*Exercise directions*:
Print every line of the data below verbatim, leaving out the images.

*Data section*:
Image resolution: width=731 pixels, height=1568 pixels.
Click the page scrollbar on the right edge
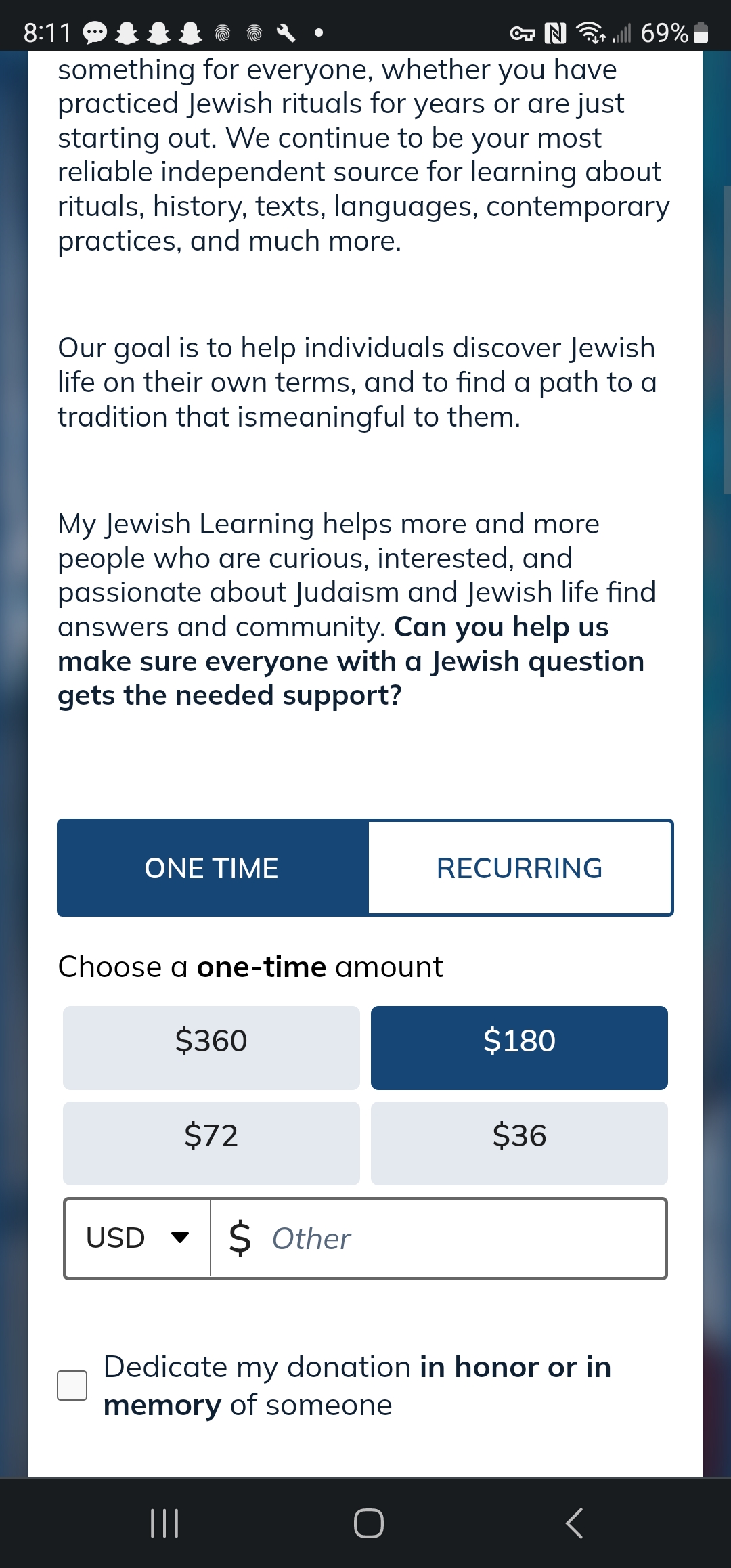coord(726,339)
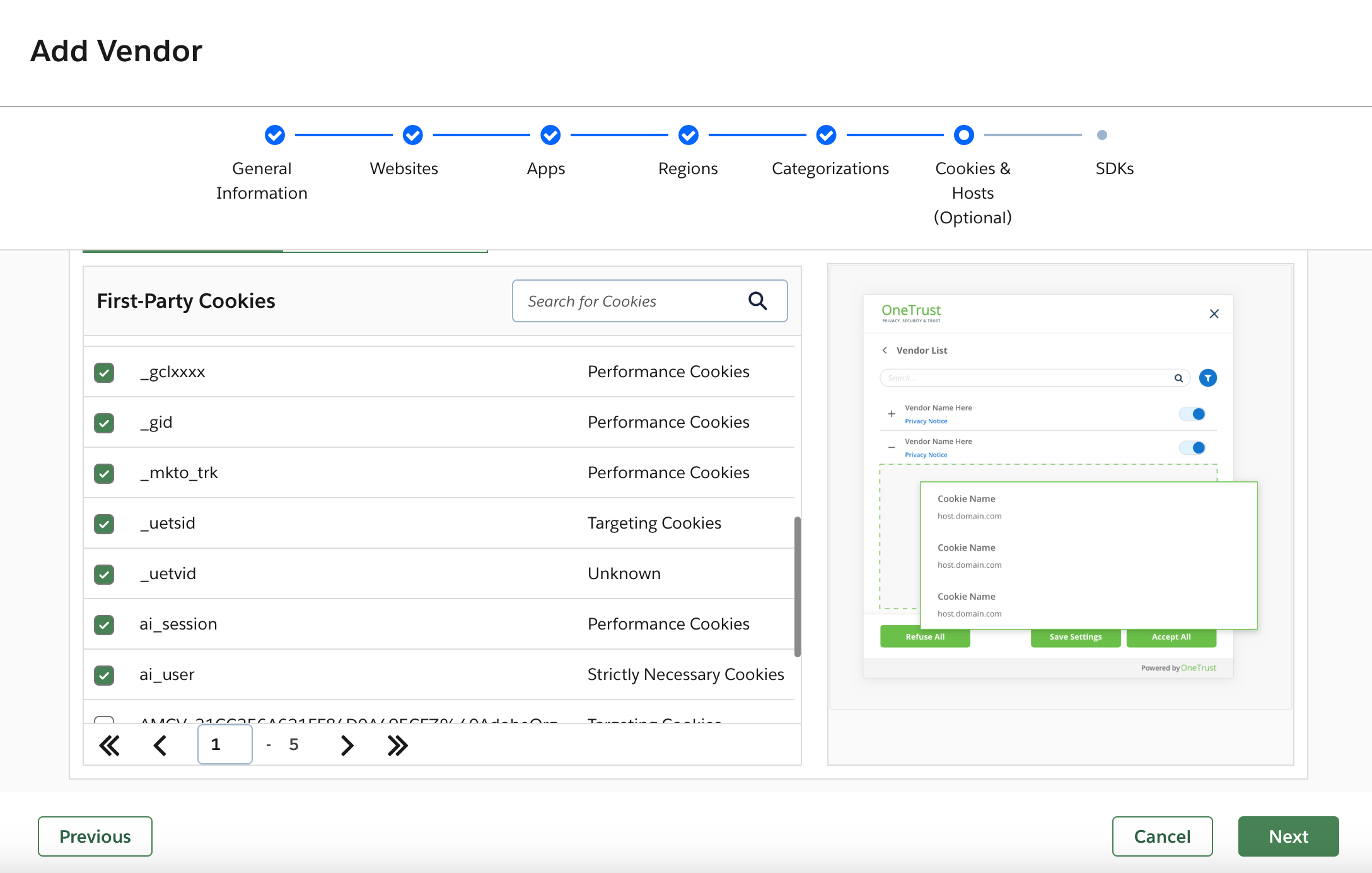Viewport: 1372px width, 873px height.
Task: Click the previous page arrow icon
Action: point(159,744)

*Solution to this task*:
Image resolution: width=731 pixels, height=1568 pixels.
Click the page scrollbar on the right edge
coord(726,339)
Viewport: 1372px width, 873px height.
Task: Click the previous page arrow icon
Action: point(159,744)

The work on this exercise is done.